[Stored data]
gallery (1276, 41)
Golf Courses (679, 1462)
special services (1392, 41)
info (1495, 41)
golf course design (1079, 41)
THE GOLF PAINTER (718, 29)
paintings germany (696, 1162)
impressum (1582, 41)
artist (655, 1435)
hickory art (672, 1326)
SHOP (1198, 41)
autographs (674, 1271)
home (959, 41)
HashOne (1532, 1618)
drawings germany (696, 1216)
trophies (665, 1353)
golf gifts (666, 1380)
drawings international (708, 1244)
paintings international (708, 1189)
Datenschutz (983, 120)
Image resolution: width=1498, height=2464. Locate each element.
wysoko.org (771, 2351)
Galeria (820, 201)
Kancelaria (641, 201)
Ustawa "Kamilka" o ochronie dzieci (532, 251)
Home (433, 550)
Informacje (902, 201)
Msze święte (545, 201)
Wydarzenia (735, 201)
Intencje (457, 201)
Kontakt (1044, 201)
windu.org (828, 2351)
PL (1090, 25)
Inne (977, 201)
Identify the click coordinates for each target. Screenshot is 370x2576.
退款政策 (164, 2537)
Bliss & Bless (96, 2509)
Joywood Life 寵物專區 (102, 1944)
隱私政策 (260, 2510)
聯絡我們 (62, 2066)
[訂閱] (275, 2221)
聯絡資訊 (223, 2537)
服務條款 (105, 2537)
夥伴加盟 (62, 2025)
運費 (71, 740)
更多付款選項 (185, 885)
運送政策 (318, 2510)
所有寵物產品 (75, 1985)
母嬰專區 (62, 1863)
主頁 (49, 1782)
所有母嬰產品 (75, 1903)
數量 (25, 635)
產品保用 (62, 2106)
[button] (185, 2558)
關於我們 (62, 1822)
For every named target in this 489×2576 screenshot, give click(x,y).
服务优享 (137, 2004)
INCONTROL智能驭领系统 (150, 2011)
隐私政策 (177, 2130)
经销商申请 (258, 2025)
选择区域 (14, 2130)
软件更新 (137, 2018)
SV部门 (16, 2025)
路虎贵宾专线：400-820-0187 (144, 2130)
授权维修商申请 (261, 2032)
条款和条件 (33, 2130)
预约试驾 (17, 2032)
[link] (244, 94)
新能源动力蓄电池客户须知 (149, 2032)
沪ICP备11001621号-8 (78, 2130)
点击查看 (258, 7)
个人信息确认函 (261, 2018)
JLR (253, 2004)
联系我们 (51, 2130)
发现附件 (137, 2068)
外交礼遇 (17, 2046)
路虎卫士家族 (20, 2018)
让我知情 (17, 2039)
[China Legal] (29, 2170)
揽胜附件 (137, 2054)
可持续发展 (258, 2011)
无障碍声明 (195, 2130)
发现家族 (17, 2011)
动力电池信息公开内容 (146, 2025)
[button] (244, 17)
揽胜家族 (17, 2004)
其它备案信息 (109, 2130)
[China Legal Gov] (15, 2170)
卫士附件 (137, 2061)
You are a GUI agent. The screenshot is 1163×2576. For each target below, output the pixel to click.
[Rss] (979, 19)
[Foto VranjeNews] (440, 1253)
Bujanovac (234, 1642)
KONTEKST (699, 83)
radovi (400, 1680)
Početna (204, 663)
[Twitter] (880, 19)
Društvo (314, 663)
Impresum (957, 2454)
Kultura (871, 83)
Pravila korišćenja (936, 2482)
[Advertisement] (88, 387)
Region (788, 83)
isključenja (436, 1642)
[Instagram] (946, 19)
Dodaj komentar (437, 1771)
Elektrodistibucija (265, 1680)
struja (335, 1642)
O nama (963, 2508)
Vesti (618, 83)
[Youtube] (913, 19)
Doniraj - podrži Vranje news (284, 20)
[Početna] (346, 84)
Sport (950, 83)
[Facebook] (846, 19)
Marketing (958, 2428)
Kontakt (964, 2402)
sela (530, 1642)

*ASSIGNMENT:*
Copy out exactly the lines running from the line with "Elektrodistibucija (265, 1680)" to the end of the records, inclusive.

*SOLUTION TO THE PROBLEM:*
Elektrodistibucija (265, 1680)
struja (335, 1642)
O nama (963, 2508)
Vesti (618, 83)
[Youtube] (913, 19)
Doniraj - podrži Vranje news (284, 20)
[Početna] (346, 84)
Sport (950, 83)
[Facebook] (846, 19)
Marketing (958, 2428)
Kontakt (964, 2402)
sela (530, 1642)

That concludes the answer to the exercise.